Dataset entries:
────────

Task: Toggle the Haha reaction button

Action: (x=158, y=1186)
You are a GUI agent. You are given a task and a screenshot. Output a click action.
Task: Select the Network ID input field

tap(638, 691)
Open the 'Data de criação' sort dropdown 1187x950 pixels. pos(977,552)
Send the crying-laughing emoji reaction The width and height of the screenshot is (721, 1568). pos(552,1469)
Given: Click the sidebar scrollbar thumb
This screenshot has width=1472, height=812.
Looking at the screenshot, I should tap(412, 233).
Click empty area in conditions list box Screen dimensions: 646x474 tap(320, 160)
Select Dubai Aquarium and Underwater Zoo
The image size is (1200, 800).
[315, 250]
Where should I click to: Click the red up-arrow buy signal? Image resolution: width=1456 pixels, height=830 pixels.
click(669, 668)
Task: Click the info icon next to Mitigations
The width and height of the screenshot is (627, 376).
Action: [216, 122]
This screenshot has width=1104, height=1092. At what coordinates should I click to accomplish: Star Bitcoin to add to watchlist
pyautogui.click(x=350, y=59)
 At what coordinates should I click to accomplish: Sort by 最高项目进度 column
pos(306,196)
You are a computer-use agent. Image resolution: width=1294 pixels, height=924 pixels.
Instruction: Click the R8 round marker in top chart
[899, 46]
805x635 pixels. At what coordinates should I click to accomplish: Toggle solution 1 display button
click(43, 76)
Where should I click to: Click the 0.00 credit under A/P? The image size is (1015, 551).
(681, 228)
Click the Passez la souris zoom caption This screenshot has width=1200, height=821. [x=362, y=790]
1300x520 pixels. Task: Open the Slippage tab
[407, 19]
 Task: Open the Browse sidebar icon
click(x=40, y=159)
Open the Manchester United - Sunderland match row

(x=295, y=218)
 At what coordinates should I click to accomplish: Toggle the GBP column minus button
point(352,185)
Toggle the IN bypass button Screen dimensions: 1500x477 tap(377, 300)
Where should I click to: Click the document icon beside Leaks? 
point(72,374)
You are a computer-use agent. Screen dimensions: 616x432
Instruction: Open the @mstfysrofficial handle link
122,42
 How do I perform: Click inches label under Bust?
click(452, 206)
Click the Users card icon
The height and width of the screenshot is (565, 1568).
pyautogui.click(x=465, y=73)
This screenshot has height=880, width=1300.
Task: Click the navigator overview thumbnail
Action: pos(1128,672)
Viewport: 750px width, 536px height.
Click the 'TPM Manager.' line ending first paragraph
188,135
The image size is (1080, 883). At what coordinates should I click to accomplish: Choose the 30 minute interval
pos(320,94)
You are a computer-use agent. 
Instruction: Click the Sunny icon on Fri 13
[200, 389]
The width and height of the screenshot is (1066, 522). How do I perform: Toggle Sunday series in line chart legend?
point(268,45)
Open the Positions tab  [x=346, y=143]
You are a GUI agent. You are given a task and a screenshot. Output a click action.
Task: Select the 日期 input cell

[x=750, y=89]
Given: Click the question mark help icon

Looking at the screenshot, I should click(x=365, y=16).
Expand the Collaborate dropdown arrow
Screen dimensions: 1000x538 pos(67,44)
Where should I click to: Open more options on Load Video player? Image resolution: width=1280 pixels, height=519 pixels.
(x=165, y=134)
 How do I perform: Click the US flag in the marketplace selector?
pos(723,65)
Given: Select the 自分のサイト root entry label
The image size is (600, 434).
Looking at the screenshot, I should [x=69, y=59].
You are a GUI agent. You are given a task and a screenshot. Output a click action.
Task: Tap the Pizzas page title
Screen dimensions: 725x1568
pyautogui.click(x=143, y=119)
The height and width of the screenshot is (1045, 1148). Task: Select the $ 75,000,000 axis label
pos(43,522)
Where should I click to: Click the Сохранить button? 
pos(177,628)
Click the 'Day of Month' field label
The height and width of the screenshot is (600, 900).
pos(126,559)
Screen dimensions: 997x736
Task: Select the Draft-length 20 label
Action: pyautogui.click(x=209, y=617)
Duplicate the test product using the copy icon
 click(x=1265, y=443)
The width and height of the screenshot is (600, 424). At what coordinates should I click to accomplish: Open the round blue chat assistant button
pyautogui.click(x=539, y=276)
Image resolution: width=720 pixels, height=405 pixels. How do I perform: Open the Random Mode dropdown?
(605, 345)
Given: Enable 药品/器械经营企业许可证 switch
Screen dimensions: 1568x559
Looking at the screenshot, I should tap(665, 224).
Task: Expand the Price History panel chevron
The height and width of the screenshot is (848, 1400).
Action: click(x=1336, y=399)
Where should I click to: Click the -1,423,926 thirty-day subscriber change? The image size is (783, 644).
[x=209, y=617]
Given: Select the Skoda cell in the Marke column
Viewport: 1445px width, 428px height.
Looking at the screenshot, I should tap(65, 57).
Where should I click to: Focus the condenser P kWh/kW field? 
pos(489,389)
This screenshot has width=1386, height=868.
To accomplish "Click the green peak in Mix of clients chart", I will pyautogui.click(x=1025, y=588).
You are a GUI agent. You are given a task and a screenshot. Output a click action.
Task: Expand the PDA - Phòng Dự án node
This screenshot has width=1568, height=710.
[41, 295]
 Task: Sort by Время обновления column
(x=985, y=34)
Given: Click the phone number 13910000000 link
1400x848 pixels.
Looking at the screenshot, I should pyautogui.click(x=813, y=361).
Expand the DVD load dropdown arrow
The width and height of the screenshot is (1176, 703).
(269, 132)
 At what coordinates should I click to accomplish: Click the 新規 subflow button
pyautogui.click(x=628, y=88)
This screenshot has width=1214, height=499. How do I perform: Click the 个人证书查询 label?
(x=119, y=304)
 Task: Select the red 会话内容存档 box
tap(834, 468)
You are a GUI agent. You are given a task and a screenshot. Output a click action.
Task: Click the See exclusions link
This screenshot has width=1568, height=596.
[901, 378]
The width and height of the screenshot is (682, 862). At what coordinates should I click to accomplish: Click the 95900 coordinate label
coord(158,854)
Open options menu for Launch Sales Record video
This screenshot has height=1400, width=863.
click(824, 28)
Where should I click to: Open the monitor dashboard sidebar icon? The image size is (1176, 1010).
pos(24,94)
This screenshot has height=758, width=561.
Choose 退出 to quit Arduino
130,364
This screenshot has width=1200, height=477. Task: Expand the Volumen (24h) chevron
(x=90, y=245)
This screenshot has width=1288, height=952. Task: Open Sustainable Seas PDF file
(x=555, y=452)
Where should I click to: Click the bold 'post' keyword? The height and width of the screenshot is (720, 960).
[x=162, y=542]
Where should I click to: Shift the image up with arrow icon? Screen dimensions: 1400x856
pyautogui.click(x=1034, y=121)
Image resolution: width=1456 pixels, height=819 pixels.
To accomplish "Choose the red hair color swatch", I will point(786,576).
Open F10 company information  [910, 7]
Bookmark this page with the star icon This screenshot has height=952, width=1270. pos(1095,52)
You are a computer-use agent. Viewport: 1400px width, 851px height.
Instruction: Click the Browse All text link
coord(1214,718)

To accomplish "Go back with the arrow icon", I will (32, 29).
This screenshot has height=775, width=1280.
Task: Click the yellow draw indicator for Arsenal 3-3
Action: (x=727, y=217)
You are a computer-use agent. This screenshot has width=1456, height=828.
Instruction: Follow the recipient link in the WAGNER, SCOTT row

────────

▶ _Work task_
Which lines above run from the one containing "The width and height of the screenshot is (682, 862)." down to the one containing "Image resolution: width=1456 pixels, height=819"? Repeat exactly those, both ends included, and nothing else.

▶ _Task output_
The width and height of the screenshot is (682, 862). At what coordinates should I click to accomplish: Click the 95900 coordinate label
coord(158,854)
Open options menu for Launch Sales Record video
This screenshot has height=1400, width=863.
click(824, 28)
Where should I click to: Open the monitor dashboard sidebar icon? The image size is (1176, 1010).
pos(24,94)
This screenshot has height=758, width=561.
Choose 退出 to quit Arduino
130,364
This screenshot has width=1200, height=477. Task: Expand the Volumen (24h) chevron
(x=90, y=245)
This screenshot has width=1288, height=952. Task: Open Sustainable Seas PDF file
(x=555, y=452)
Where should I click to: Click the bold 'post' keyword? The height and width of the screenshot is (720, 960).
[x=162, y=542]
Where should I click to: Shift the image up with arrow icon? Screen dimensions: 1400x856
pyautogui.click(x=1034, y=121)
Image resolution: width=1456 pixels, height=819 pixels.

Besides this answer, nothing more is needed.